== INPUT DATA ==
↓↓↓

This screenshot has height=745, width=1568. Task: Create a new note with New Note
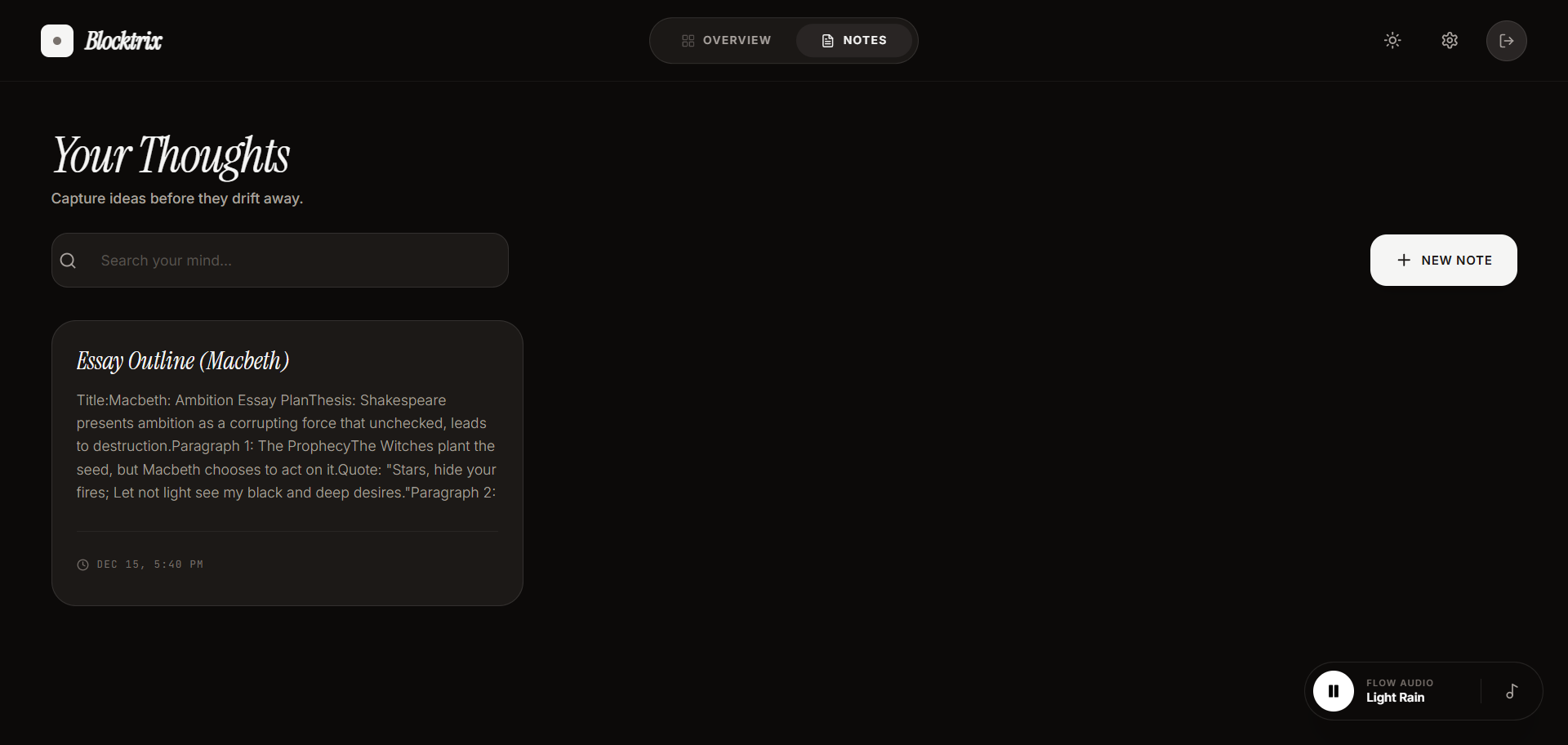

↑↑↑
↓↓↓

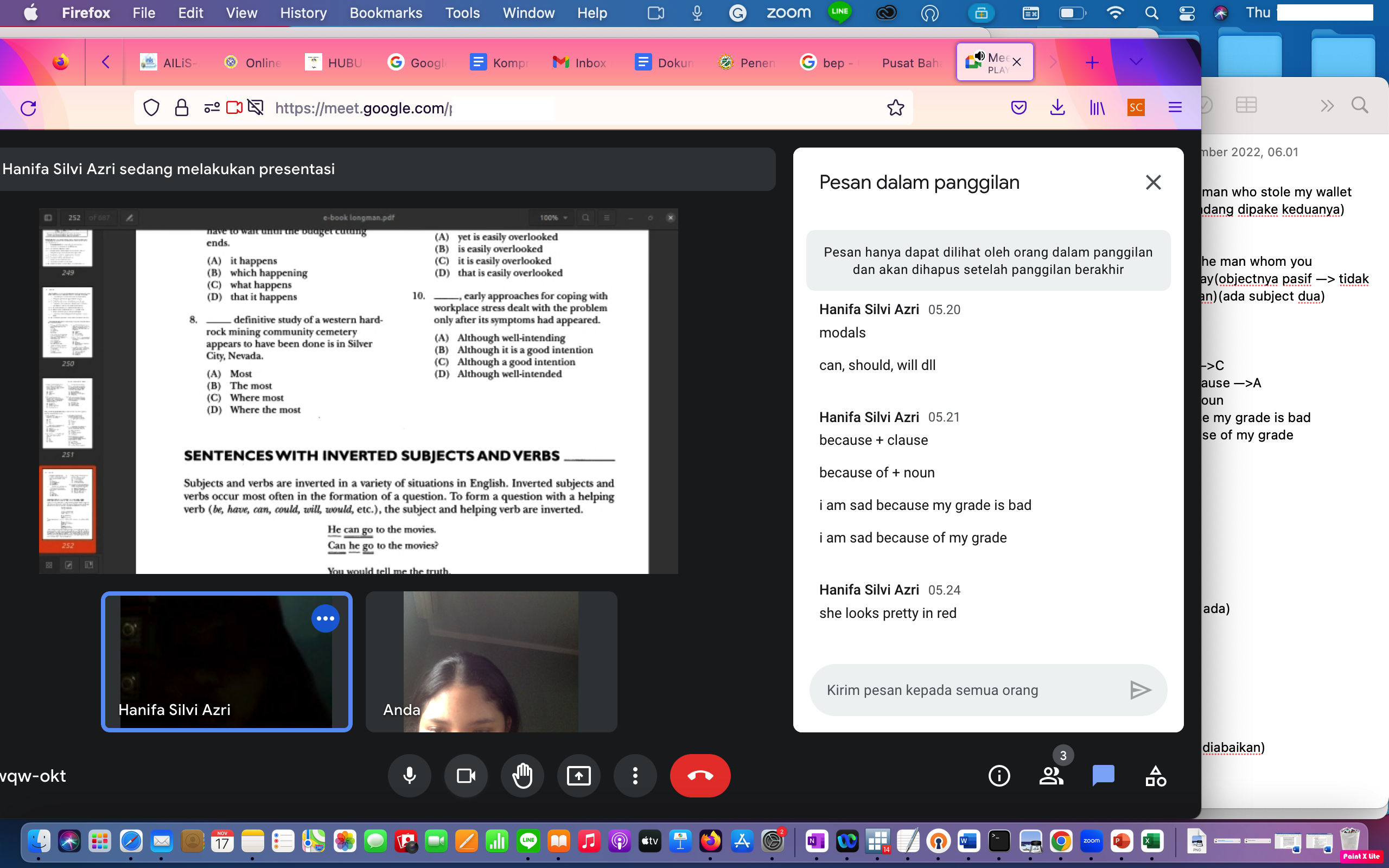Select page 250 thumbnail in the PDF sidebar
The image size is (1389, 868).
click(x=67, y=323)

↑↑↑
↓↓↓

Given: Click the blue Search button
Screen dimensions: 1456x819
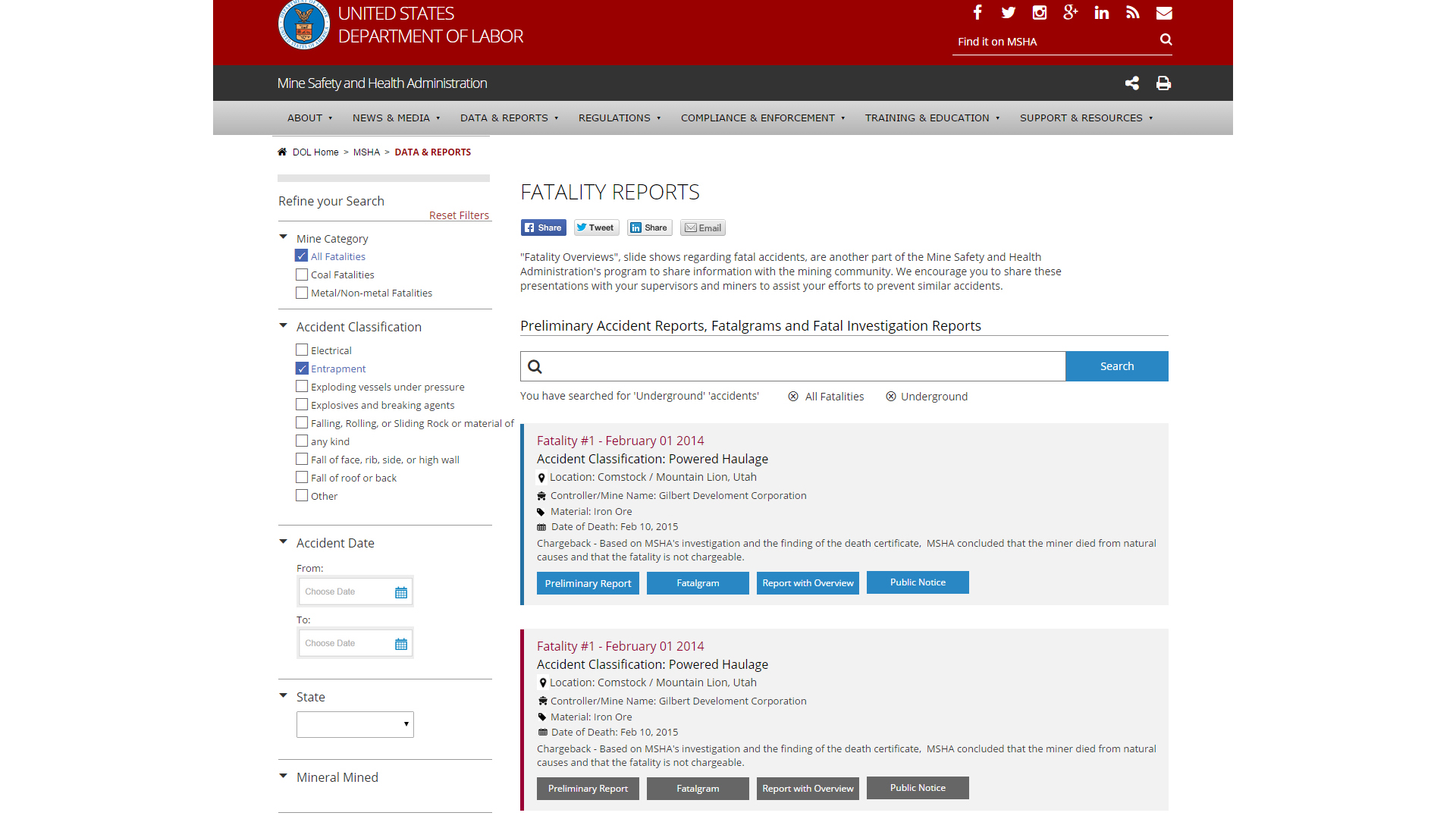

↑↑↑

== TASK DETAILS ==
Output the lines of the records above exactly as they appear, from the line containing "Given: Click the blue Search button" through the line containing "Screen dimensions: 1456x819".

== SOLUTION TO THIS PROBLEM ==
Given: Click the blue Search button
Screen dimensions: 1456x819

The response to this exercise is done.